Arthritis, chemical and pharmacologic phenomena, Lymphocyte proliferation, Biology, 03 medical and health sciences, 0302 clinical medicine, FYN, RAR-related orphan receptor gamma, medicine, S100A4, Kinase activity, STAT3, Molecular Biology, Src-tyrosine kinase, 030304 developmental biology, Th17 cell, 0303 health sciences, hemic and immune systems, medicine.disease, Cell biology, CD5, 030220 oncology & carcinogenesis, Cancer research, biology.protein, Molecular Medicine, Tyrosine kinase, TCR, Proto-oncogene tyrosine-protein kinase Src

Abstract

Objectives: To evaluate the role of S100A4, a calcium-binding regulator of nonmuscle myosin assembly, for T-cell responses in rheumatoid arthritis. Methods: Arthritis was induced in the methylated bovine serum albumin (mBSA)-immunized mice lacking the entire S100A4 protein (S100A4KO) and in wild-type counterparts treated with short hairpin ribonucleic acid (shRNA)-lentiviral constructs targeting S100A4 (S100A4-shRNA).
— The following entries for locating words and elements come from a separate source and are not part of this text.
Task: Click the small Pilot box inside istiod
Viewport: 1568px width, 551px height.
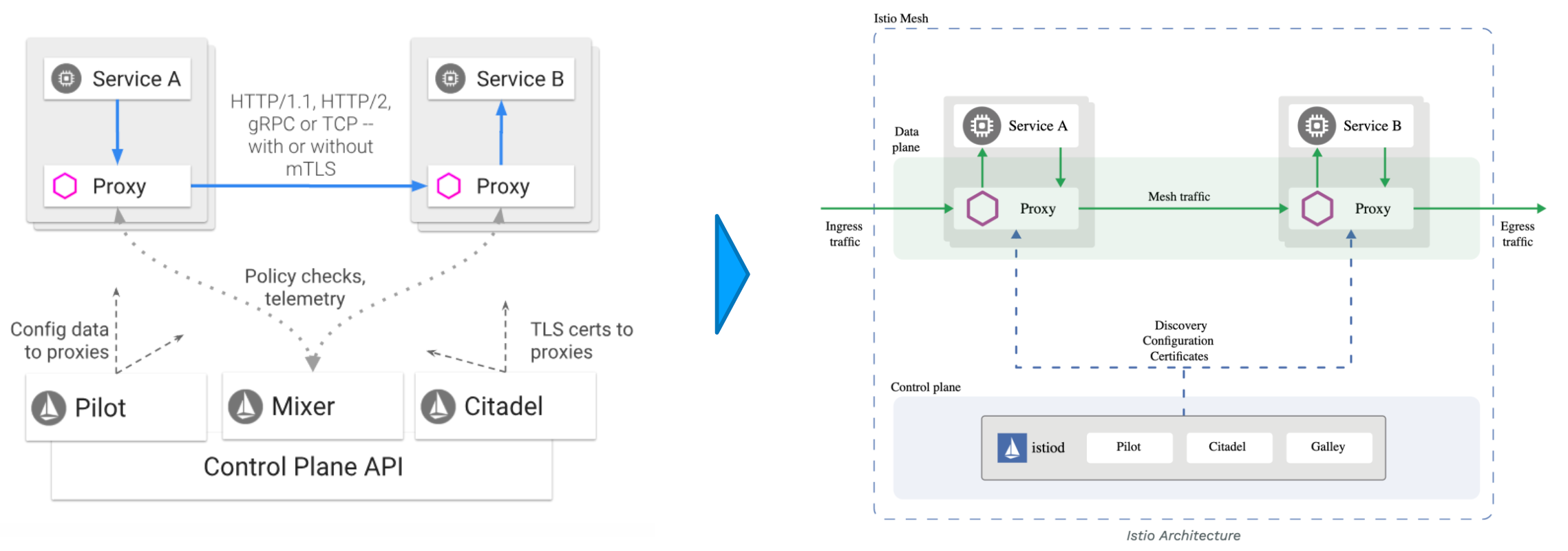Action: pyautogui.click(x=1129, y=447)
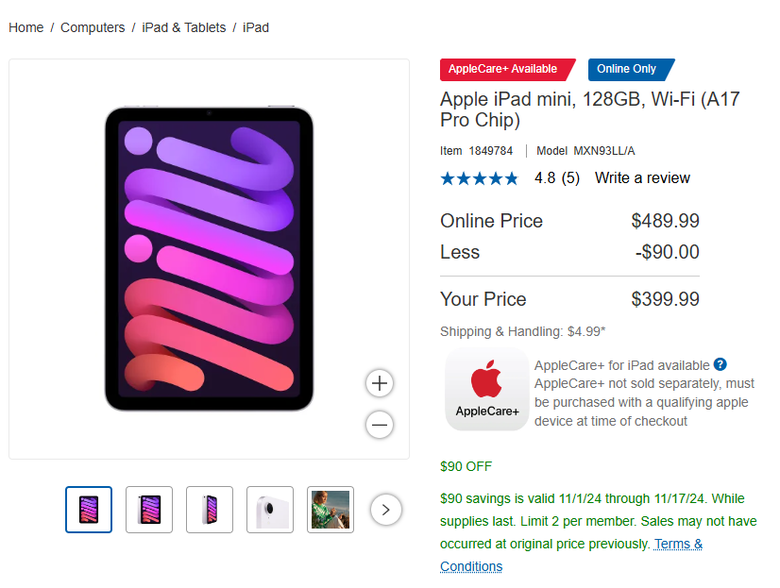This screenshot has width=780, height=588.
Task: Open the Terms & Conditions link
Action: (x=571, y=555)
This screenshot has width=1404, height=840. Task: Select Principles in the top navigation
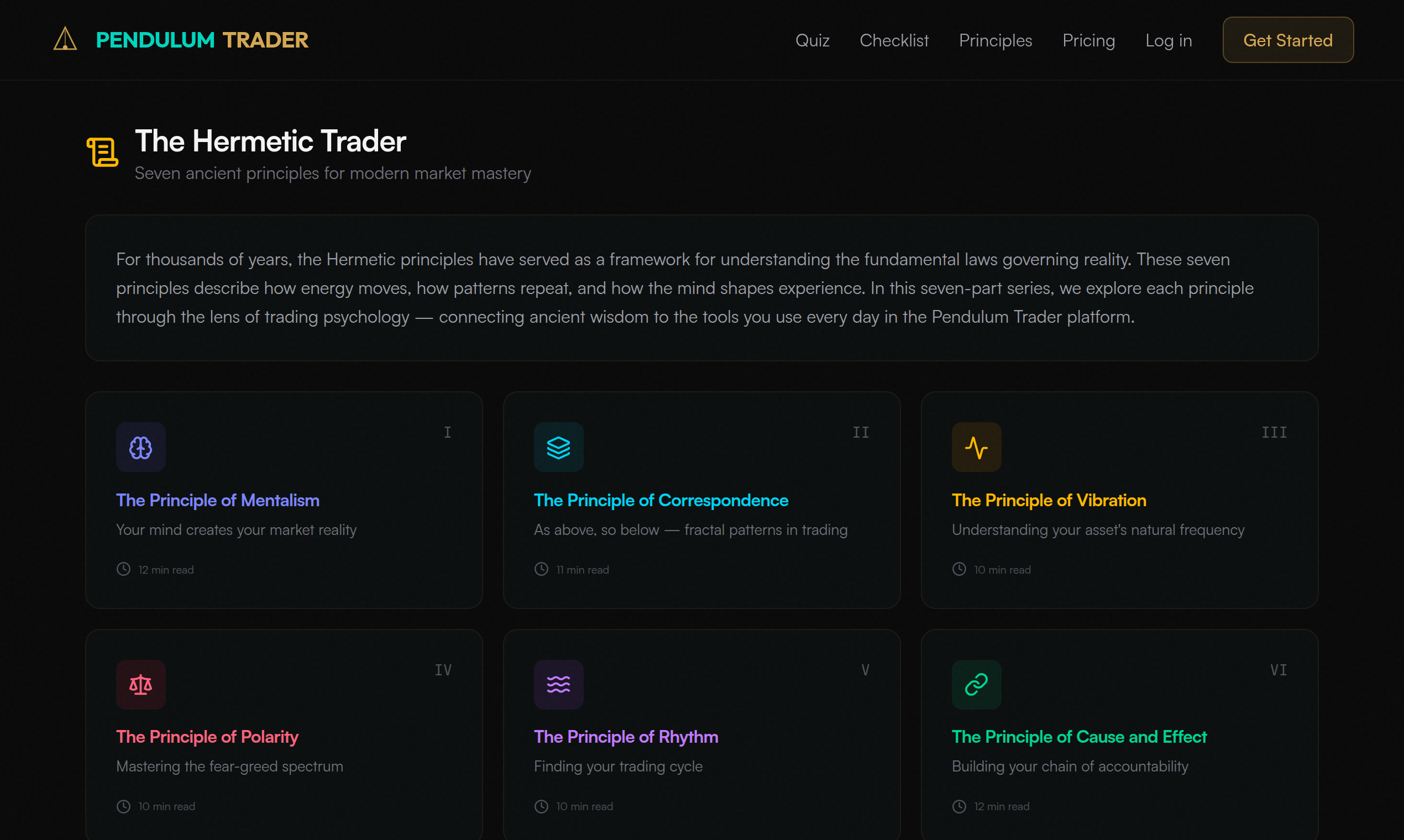coord(995,40)
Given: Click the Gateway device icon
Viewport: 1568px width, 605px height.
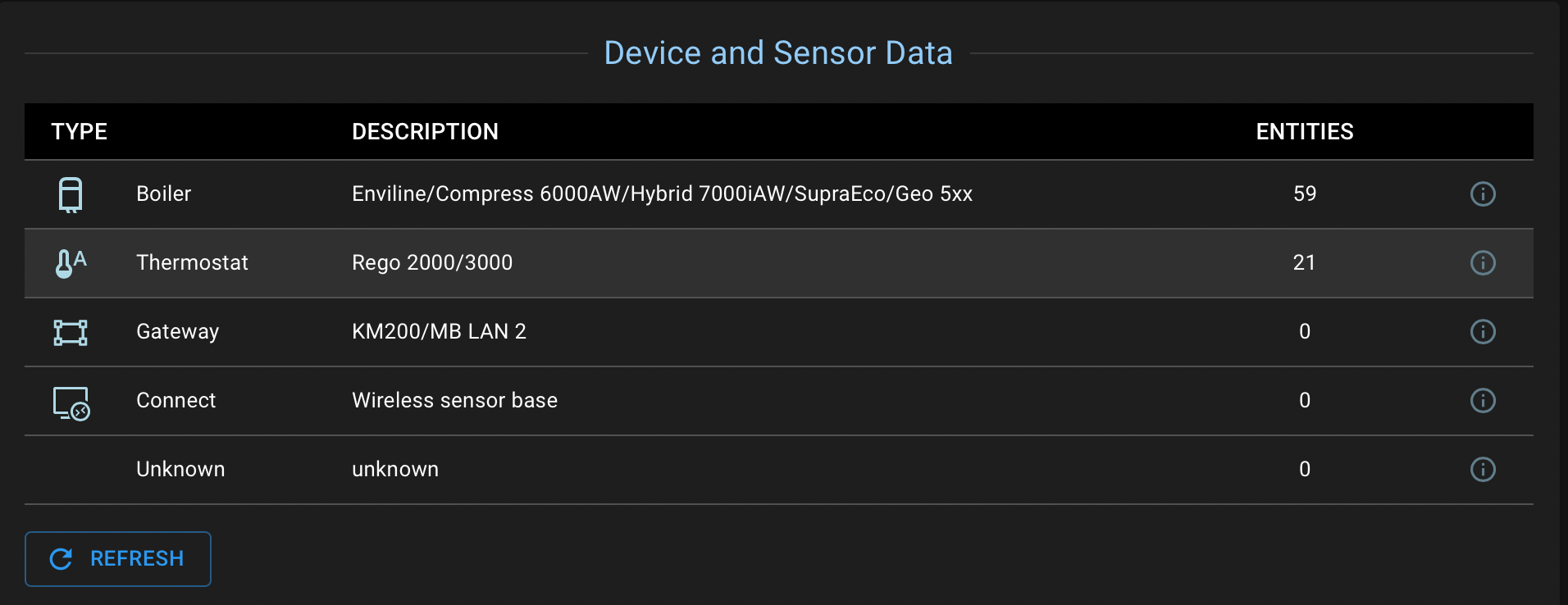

The severity of arthritis was evaluated morphologically. T-cell subsets were characterized by the expression of master transcription factors, and functionally by proliferation activity and cytokine production. The activity of the Scr-kinases Fyn and Lck was assessed by the autophosphorylation of C-terminal thyrosine and by the phosphorylation of the CD5 cytodomain. The interaction between S100A4 and the CD5 cytodomain was analysed by nuclear magnetic resonance spectrophotometry. Results: S100A4-deficient mice (S100A4KO and S100A4-shRNA) had significantly alleviated morphological signs of arthritis and joint damage. Leukocyte infiltrates in the arthritic joints of S100A4-deficient mice accumulated Foxp3+ Treg cells, while the number of RORγt+ and (pTyr705)STAT3+ cells was reduced. S100A4-deficient mice had a limited formation of Th17-cells with low retinoic acid orphan receptor gamma t (RORγt) mRNA and IL17 production in T-cell cultures. S100A4-deficient mice had a low expression and activity of T-cell receptor (TCR) inhibitor CD5 and low (pTyr705)STAT3 (signal transducer and activator of transcription 3), which led to increased (pTyr352)ZAP-70 (theta-chain associated protein kinase of 70 kDa), lymphocyte proliferation and production of IL2. In vitro experiments showed that S100A4 directly binds Lck and Fyn and reciprocally regulates their kinase activity towards the CD5 cytodomain. Spectrometry demonstrates an interaction between the CD5 cytodomain and EF2-binding sites of S100A4. Conclusion: The present study demonstrates that S100A4 plays an important part in the pathogenesis of arthritis. It controls CD5-dependent differentiation of Th17 cells by regulating the activity of the Src-family kinases Lck and Fyn.